L’avenir politique du Mali, dirigé par un pouvoir de transition depuis près d’un an, reste incertain malgré la promesse d’élections en juillet, un objectif qui semble difficile à atteindre, le nord du pays occupé en 2012 par des islamistes restant encore en partie à sécuriser.
«Il y a une demande nationale et internationale d’élections le plus rapidement possible pour remplacer un régime de transition pas très efficace, car une vraie sortie de crise ne peut être conduite que par un pouvoir légitime», observe Gilles Yabi, chargé de l’Afrique de l’Ouest à International Crisis Group (ICG).
Mais «juillet, c’est très optimiste, très difficile à tenir et pas souhaitable» vu l’ampleur des défis, explique-t-il à l’AFP.
Le régime à Bamako, dirigé par un président intérimaire, Dioncounda Traoré, a été mis en place en avril 2012 après le retrait du pouvoir de militaires putschistes qui avaient renversé le 22 mars le chef de l’Etat Amadou Toumani Touré, mais qui ont longtemps gardé une forte influence dans la capitale malienne.

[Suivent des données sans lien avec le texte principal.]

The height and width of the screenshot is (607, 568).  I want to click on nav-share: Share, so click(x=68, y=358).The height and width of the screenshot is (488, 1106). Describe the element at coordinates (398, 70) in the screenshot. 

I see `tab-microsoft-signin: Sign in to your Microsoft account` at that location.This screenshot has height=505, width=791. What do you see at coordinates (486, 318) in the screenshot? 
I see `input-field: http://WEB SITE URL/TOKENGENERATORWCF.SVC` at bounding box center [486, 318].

Des élections générales devaient se tenir dans un délai d’un an après la mise en place de la transition. Mais la situation a été bouleversée par la prise de contrôle progressive, dès avril 2012, du nord du pays par des groupes islamistes armés liés à Al-Qaïda.
Ces groupes ont été en grande partie chassés du Nord depuis le 11 janvier grâce à une intervention militaire de la France, en appui à l’armée malienne, et d’autres armées africaines, même si des poches de résistance demeurent.

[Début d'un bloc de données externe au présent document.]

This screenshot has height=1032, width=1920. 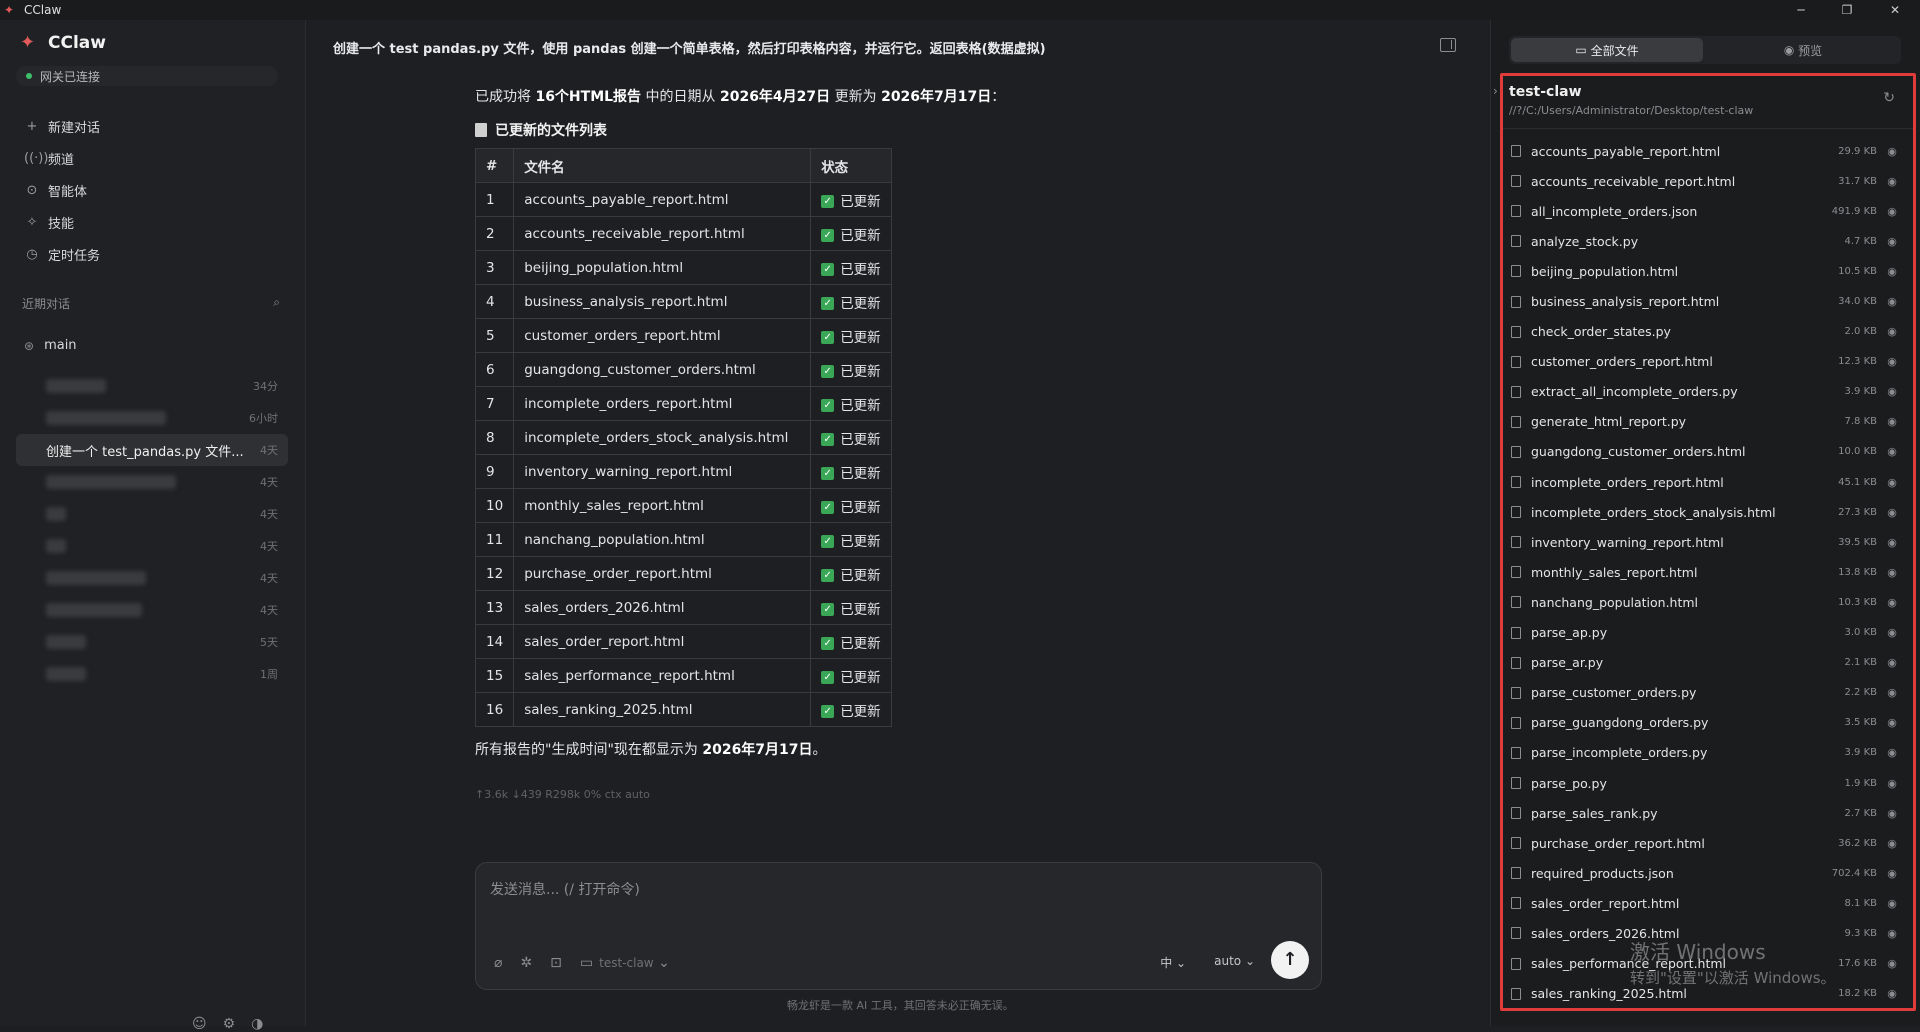 I want to click on sparkle-icon: ✲, so click(x=526, y=963).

Dioncounda Traoré et son Premier ministre Diango Cissoko, sous la pression de leurs partenaires internationaux, expriment désormais à l’envi leur intention d’organiser présidentielle et législatives en juillet.
Il faut que les élections «se tiennent dans le mois de juillet, du moins les élections présidentielles», a exhorté samedi à Ouagadougou le ministre français de la Défense, Jean-Yves Le Drian, assurant en avoir eu la confirmation du président Traoré vendredi à Bamako.
«Réconciliation» nécessaire
Cependant, selon Gilles Yabi, «il faut trois mois supplémentaires» pour le scrutin. Car s’il estime que, «techniquement», le fichier électoral «peut être prêt pour juillet», les «conditions psychologiques et un état d’esprit favorables à une campagne électorale» ne sont pas réunis. «La sécurité n’est pas assurée dans beaucoup de localités du Nord libérées», affirme-t-il.
Et d’énumérer les tensions entre communautés du Nord, en particulier entre Noirs d’un côté, Touareg et Arabes de l’autre, souvent assimilés aux islamistes, l’absence des services de l’Etat, les quelque 400.000 réfugiés et déplacés qui ont fui la région et ne sont toujours pas rentrés.
Les députés maliens ont voté fin janvier une «feuille de route» pour l’après-guerre qui, en plus d’appeler à des élections rapides, prône une discussion avec certains groupes armés du Nord dans le cadre de la «réconciliation nationale».
Mercredi, une Commission dialogue et réconciliation (CDR), longtemps attendue, a enfin été créée. «Il faut maintenant qu’elle se mette en place», a insisté le ministre français de la Défense.
Pour Jean-Yves Moisseron, chercheur à l’Institut pour la recherche et le développement (IRD), la France souhaite rapidement «se désengager et sortir la tête haute». Or, «ce serait une erreur de précipiter le mouvement pour avoir une apparence de démocratie sans que les problèmes politiques soient réglés», dit-il.
Des compromis sont indispensables à la réconciliation, tout spécialement avec la communauté touareg qui s’estime marginalisée depuis des décennies par l’Etat malien. Une rébellion touareg laïque, le Mouvement national de libération de l’Azawad (MNLA), a été en partie à l’origine de l’occupation du Nord par les islamistes, ce qui lui vaut la forte hostilité d’une partie de la population.
Il y a deux conditions pour que les élections puissent avoir lieu, avance Jean-Yves Moisseron: «une situation sous contrôle dans les grandes villes du Nord» et «une vraie intégration du MNLA dans les discussions, avec la volonté d’aboutir à un accord politique».